The construction of a marina on Waiheke Island recently made the news for all the wrong reasons. This was a case of construction proceeding without due recognition of the effect on the native fauna and flora and getting all parties aligned on the mitigation measures specified in the consent to allow the development to proceed.
Photo credits Steph Kirk
Contrast this with a recent rehoming of 40 native copper skinks on the Takitimu North Link Project in Tauranga, being constructed by Waka Kotahi, New Zealand Transport Authority. This project is being constructed by a joint venture of Fulton Hogan and HEB, both well-established contractors in New Zealand and the Bay of Plenty who are invested in the local
community. Waka Kotahi spent the time working through the effects of the construction of this 6.8km expressway section on the local fauna and flora and the hapu whenua during the consenting phase. The result was a set of consent conditions designed to protect the habitat whilst still allowing progress for the community and the local and national economy. An aligned outcome!

════

JOB A: Could you turn the paragraph of the passage on construction and native wildlife that begins "Contrast this with a recent rehoming" into a short bulleted list that keeps its main facts?
JOB B: Will you carry the passage on construction and native wildlife further, beginning right after its last sentence?

INFORMATION PROVIDED:
════

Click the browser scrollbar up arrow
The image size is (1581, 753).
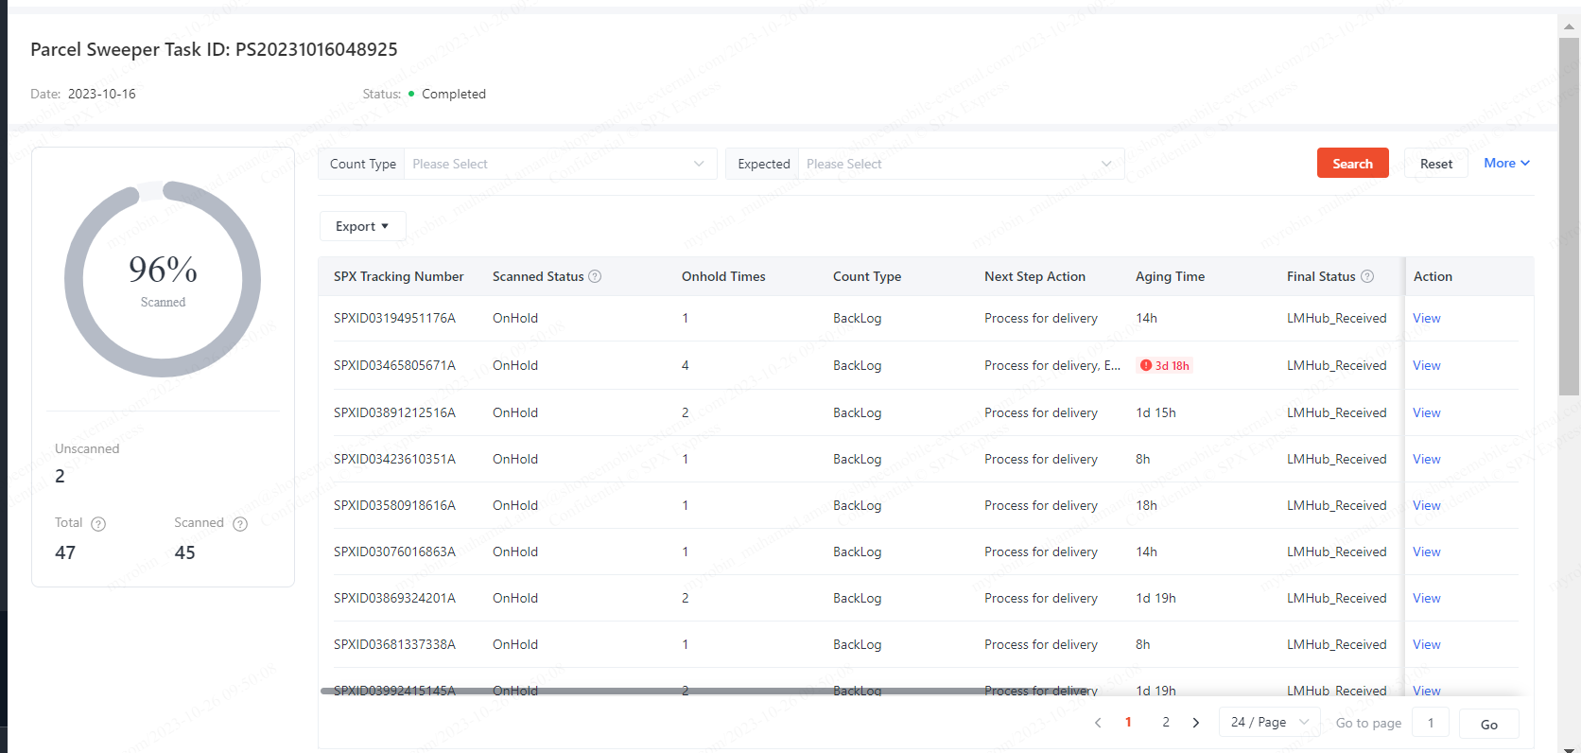1569,26
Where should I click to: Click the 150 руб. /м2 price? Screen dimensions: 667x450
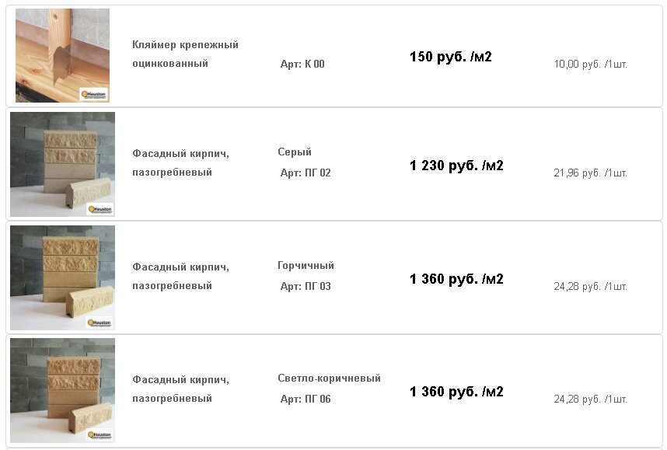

════

WRITTEN ANSWER A:
- 40 native copper skinks were recently rehomed on the Takitimu North Link Project in Tauranga, built for Waka Kotahi, New Zealand Transport Authority.
- The builder is a joint venture of Fulton Hogan and HEB, well-established New Zealand and Bay of Plenty contractors invested in the local community.
- During consenting, Waka Kotahi worked through how building the 6.8km expressway section would affect local fauna and flora and the hapu whenua.
- This produced consent conditions that protect the habitat while still allowing progress for the community and the local and national economy: an aligned outcome.

WRITTEN ANSWER B:
The contractors embraced the consent conditions and put in place a team motivated to do the best for the local fauna and flora, including native copper skinks. Copper skinks are classified as an “at-risk species”, and the odds are stacked against them! Over several weeks around 40 native skinks were trapped, while over 1000 pest Australian lizards were also trapped and destroyed. The skinks were housed temporarily while a new home was prepared on Mauao, where the native habitat and predator control will give them the best chance of survival.
Video credit - NZTA
Lizards are not the only species being protected to allow the road to be built. Native fish species have also been caught and relocated to ensure that they continue to thrive in the area.
This is an example of where development can continue without disadvantaging the environment and our wildlife. It takes the right attitude and some effort to ensure that the consent conditions are implemented as intended and the local community is involved in the process.
If you want to know more about Plague skinks head over to the DOC website here.
Read more about the project here.
Read the NZ Herald article here.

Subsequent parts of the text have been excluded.